Let's not forget corporate tax cuts and other Liberal measures over the years.

Editor: Re: “Teachers have lost the moral high ground,” (Letters, The Times, March 15).

If true, teachers are definitely not the only ones to “have lost the moral high ground.” The provincial government, their employer and strike opponent, is at least at par, morally speaking.

I could understand and sympathize with the dilemma faced by B.C.’s government over its public sector workers’ contracts’ non-negotiable “net zero” and “me-too” aspects and clauses. Give just one union but a single percentage point wage and benefit increase, and all the other unions who’ve already signed “net zero” contracts have the contractual right to say “our workers want an increase, too.”

Furthermore, the government claims that what the BCTF members are asking would increase the provincial budget deficit by $2 billion.

However, where the government loses my sympathy is in regards to the considerable corporate tax cuts that its MLAs were tripping over themselves to implement, once the Liberals were elected in 2001. And then there are also the huge subsidies given to (some already profitable) big businesses. Where was the unrelenting “net zero” then?

But they create jobs, we are told.
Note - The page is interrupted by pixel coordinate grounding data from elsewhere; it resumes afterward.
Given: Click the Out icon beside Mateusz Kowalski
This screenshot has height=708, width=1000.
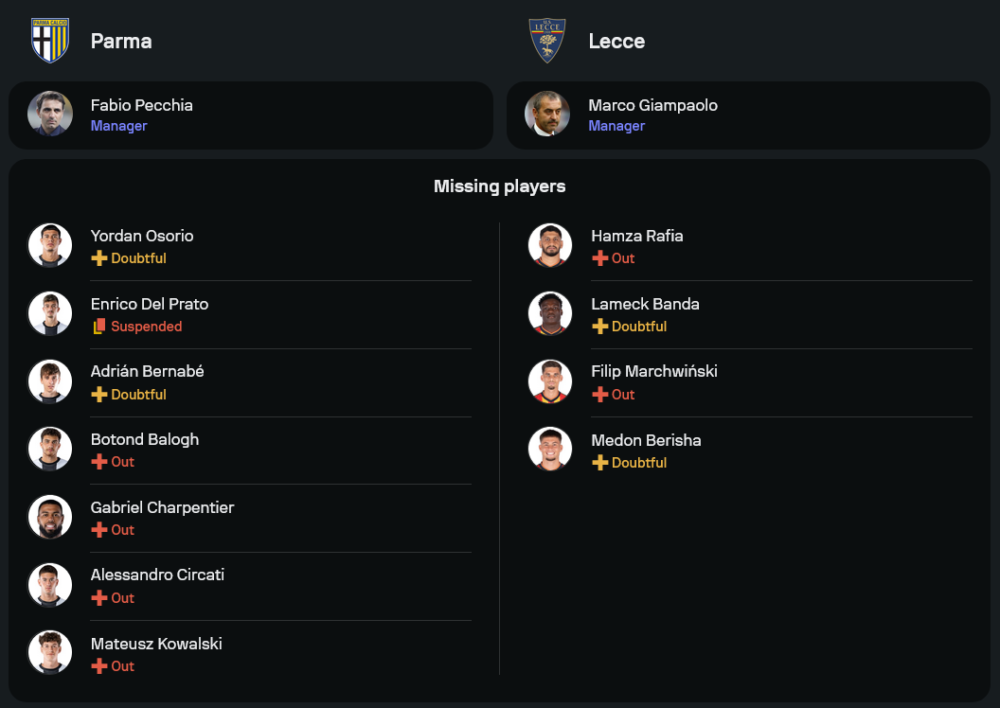Looking at the screenshot, I should click(99, 666).
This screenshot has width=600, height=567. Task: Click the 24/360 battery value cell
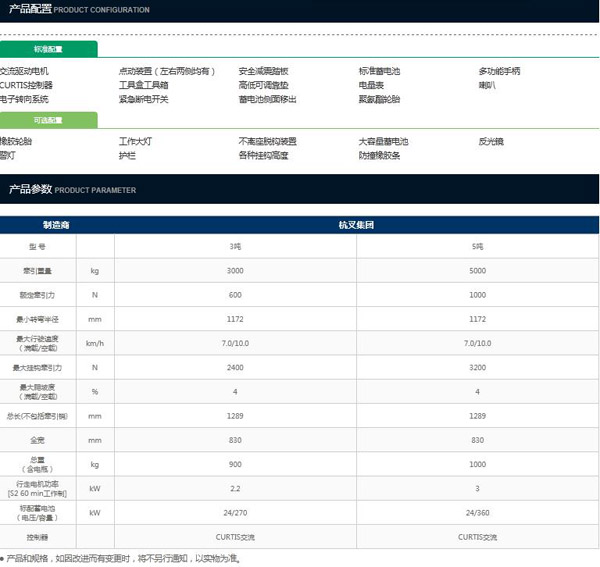(478, 512)
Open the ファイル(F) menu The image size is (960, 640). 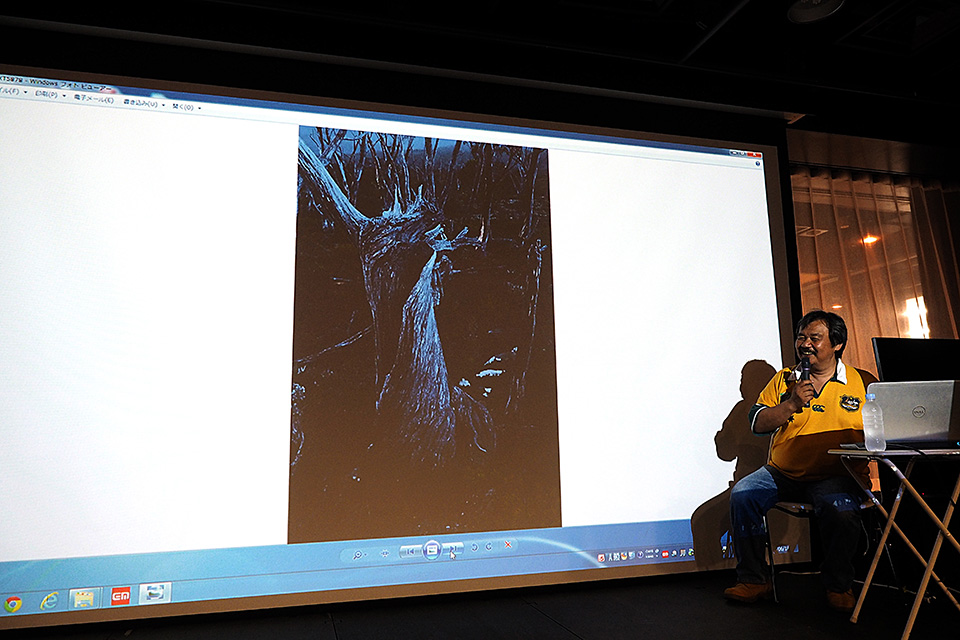click(8, 91)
According to statistics (where available), there have been few, if any, notable number of jobs created (although, yes, likely the number of very low paying, foreign McJobs have increased).

No, considering the tens, perhaps hundreds, of billions of taxpayer dollars our provincial government has flagrantly granted to gratuitously wealthy businesses and corporations over the past decade, it has no moral ground on which to stand regarding this major fiscal issue.